Normal tissues and tumors are comprised of diverse cell populations with varying molecular features, giving rise to heterogeneity in both behavior and function. In tumors, this can manifest as subpopulations of cells acquiring the ability to metastasize, develop therapy resistance, or initiate tumor growth. In pancreatic cancer, cellular heterogeneity is a major contributor to poor outcomes. Our laboratory is focused on delineating the mechanisms by which tumor heterogeneity develops and impacts on tumor progression.
We apply fundamental developmental biology tools, such as lineage tracing, and bioinformatic approaches to study the functional consequences of tumor heterogeneity in pancreatic cancer. Our work has demonstrated a role for selective bottlenecks during the clonal evolution of pancreas cancer and suggest a role for tumor-initiating in pancreatic tumor progression. We have also identified critical pathways and interactions in tumor cells that can drive metastatic competency.
Drivers of metastasis in pancreatic cancer.

_Provided material_.
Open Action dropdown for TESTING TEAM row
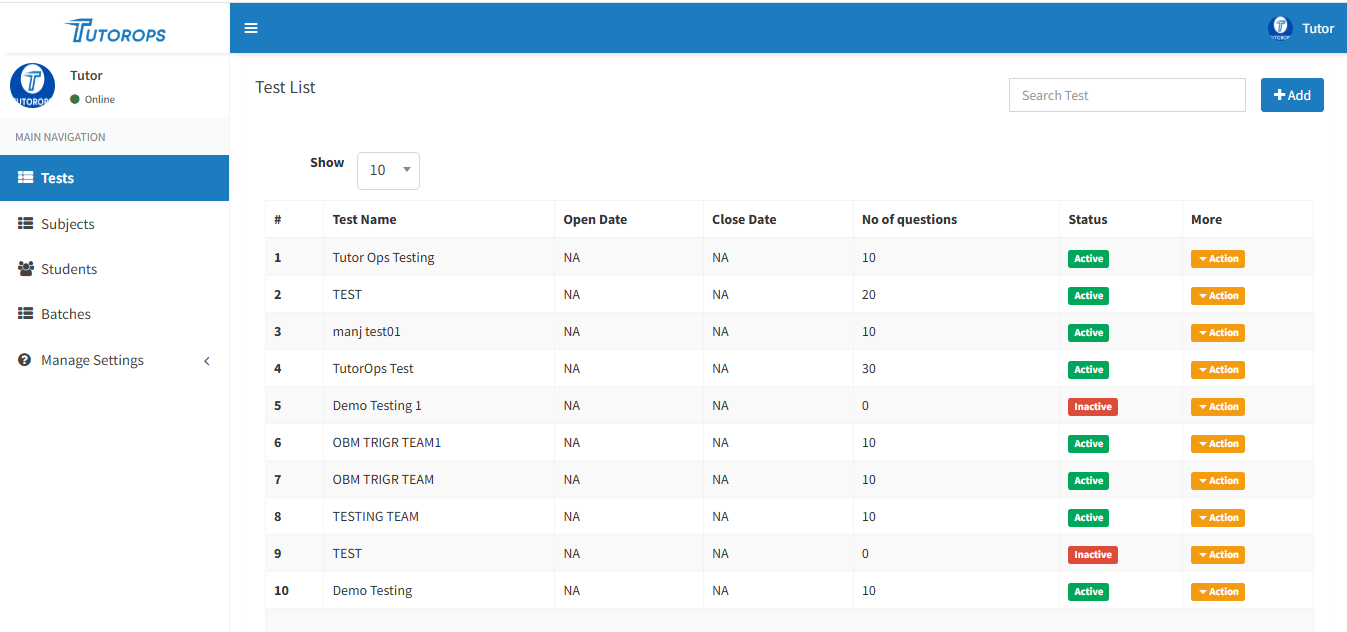The width and height of the screenshot is (1347, 632). click(1217, 518)
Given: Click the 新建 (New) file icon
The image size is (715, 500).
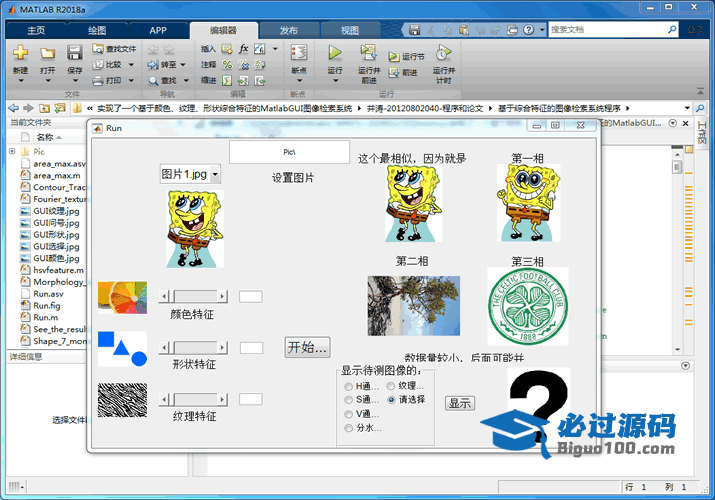Looking at the screenshot, I should (20, 53).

_To do_.
A - In the pancreatic cancer text, quote everything from "We apply fundamental" down to "metastasis in pancreatic cancer.".
B - Which developmental biology tool does the pancreatic cancer text give as an example?

_Replies_.
A -
We apply fundamental developmental biology tools, such as lineage tracing, and bioinformatic approaches to study the functional consequences of tumor heterogeneity in pancreatic cancer. Our work has demonstrated a role for selective bottlenecks during the clonal evolution of pancreas cancer and suggest a role for tumor-initiating in pancreatic tumor progression. We have also identified critical pathways and interactions in tumor cells that can drive metastatic competency.
Drivers of metastasis in pancreatic cancer.

B - Lineage tracing.